2.1. Taekwondo instructors and their students who have been duly enrolled as USAT members of a USAT member club.

2.2. USAT member instructors and their students who are unaffiliated with a USAT member club.

2.3. A USAT member who has a taekwondo Dan certificate issued by the Kukkiwon or the AAU that would like to receive a USAT Dan certificate. 




*Article 3 : Rights *
USAT shall be the governing body with exclusive rights over the USAT Dan promotion tests that will be held at regional and/or national events, including approval of promotion tests, test performance, supervision of promotion tests including screening of Dan or Poom applications, certificates and sanctions of Dan or Poom certificates, setting of all fees, and appointment of all testing commissions and commissioners.
​


----------



## dortiz (Feb 20, 2009)

The USATaekwondo certs do not put a Dan registry on the Kukkiwon. I have one because I went and paid $400 to school that had a G.M. who would send in the official Kukkiwon form which is now on the web but used to not be available. Regardless it can only be sent by a Kukkiwon recognized higher Dan.

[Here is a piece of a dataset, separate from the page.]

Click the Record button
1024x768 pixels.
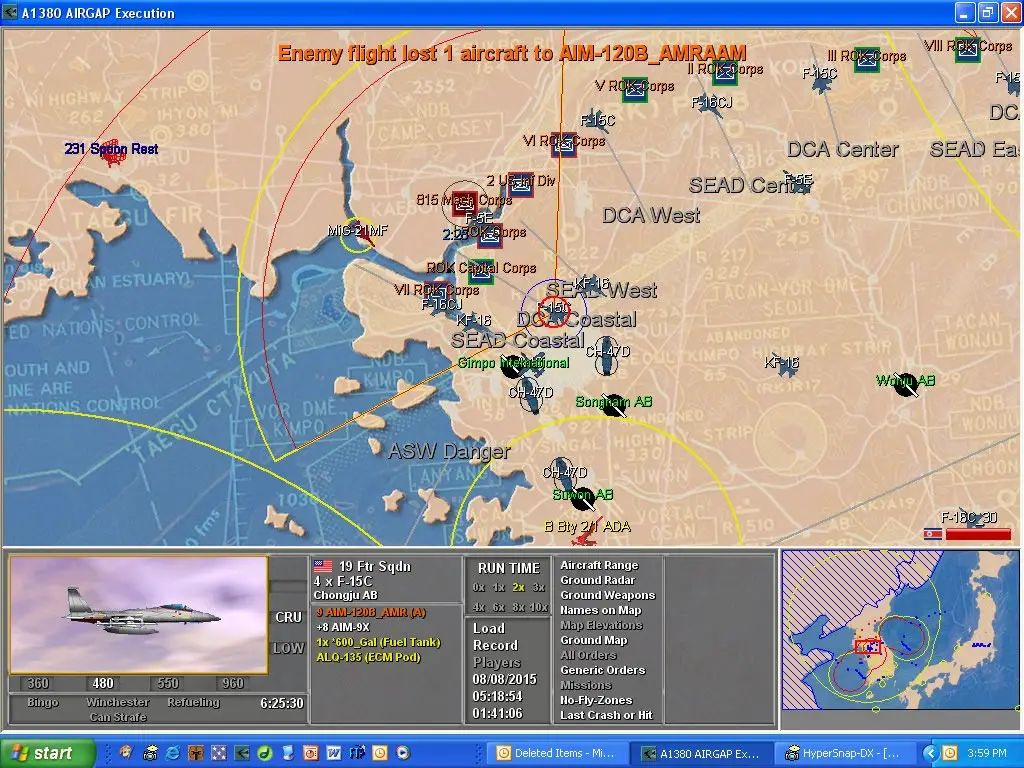point(495,645)
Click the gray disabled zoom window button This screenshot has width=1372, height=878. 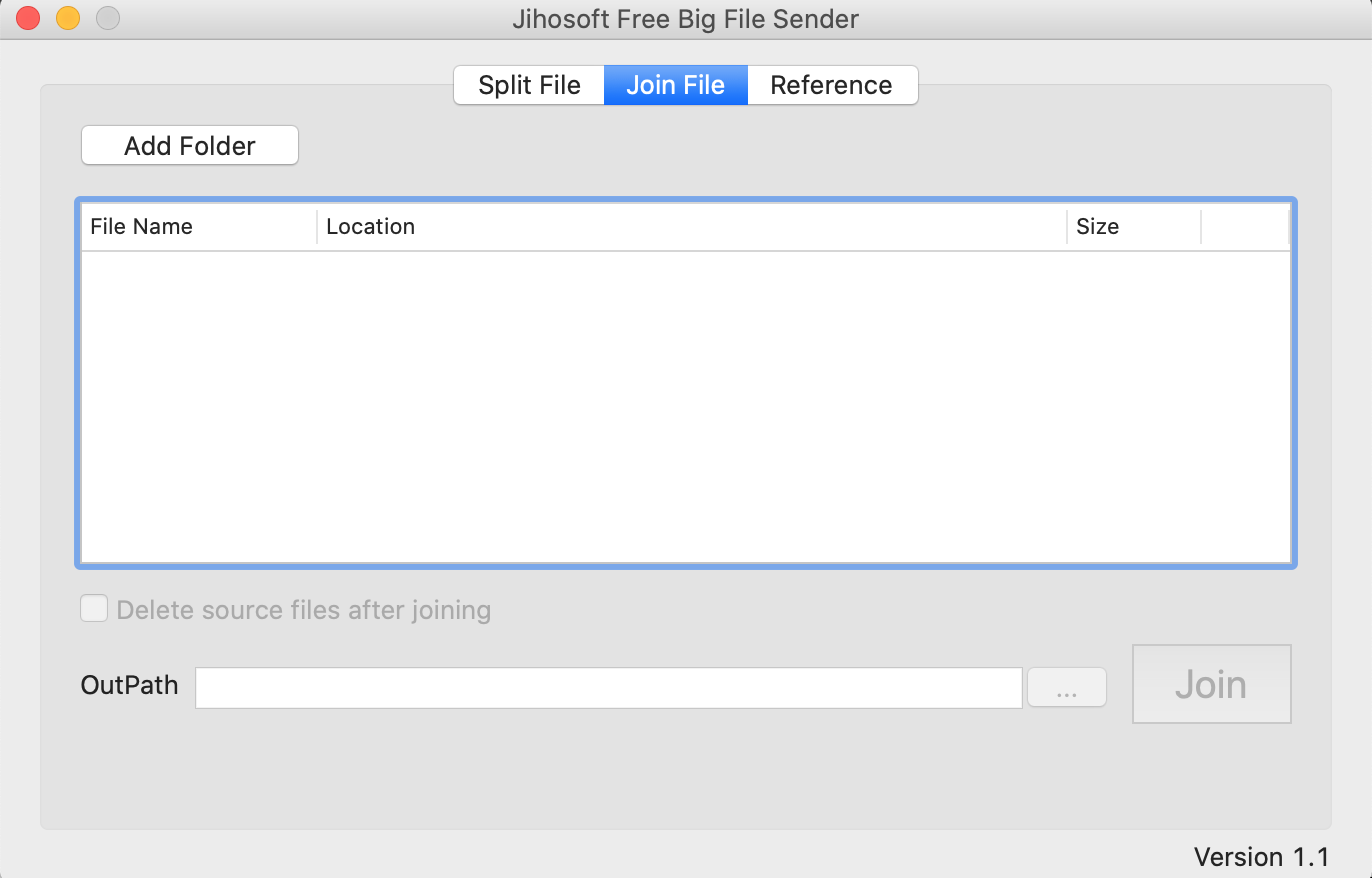click(108, 18)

This entire thing is about what is being said right here. The USAT wanted to be the folks to send the Kukkiwon form in but the Kukkiwon said nice work thanks...tell you what we will come out there instead. The USAT Cert is just like your local school one. Its valid but not Kukkiwon. Any USAT school in the country should honor it as an official doc. Given this they are creating a U.S. version of Kukkiwon. It has merits. Its not expensive or a rip off. The only rip offs are the Korean Master who want 400 to thousands to send in a document that gets you Kukkiwon recognition.

Dave O.


----------



## dortiz (Feb 20, 2009)

Some criticism was received prior to the event that Kukkiwon was just selling belts.  If you ask anyone who attended you will hear quite a different story.  The reality was that the course was rigorous and the testing anything but easy.  It was USAT's and Kukkiwon's hope that everyone would come in experienced and prepared for the test, polishing up their forms during the two-day seminar.  Unfortunately, the reality was quite different.  There were a number of Masters that were clearly in over their heads and knew they could not test at the high level required for the Kukkiwon ranks.  Some testers discovered this right away and dropped out or did not test.  Others worked long hours into the night practicing their skills while working together with their fellow applicants to improve.  The results will be learned in a few weeks.  Not everyone will pass but all will have had a great education as to what is expected from a Kukkiwon examination process.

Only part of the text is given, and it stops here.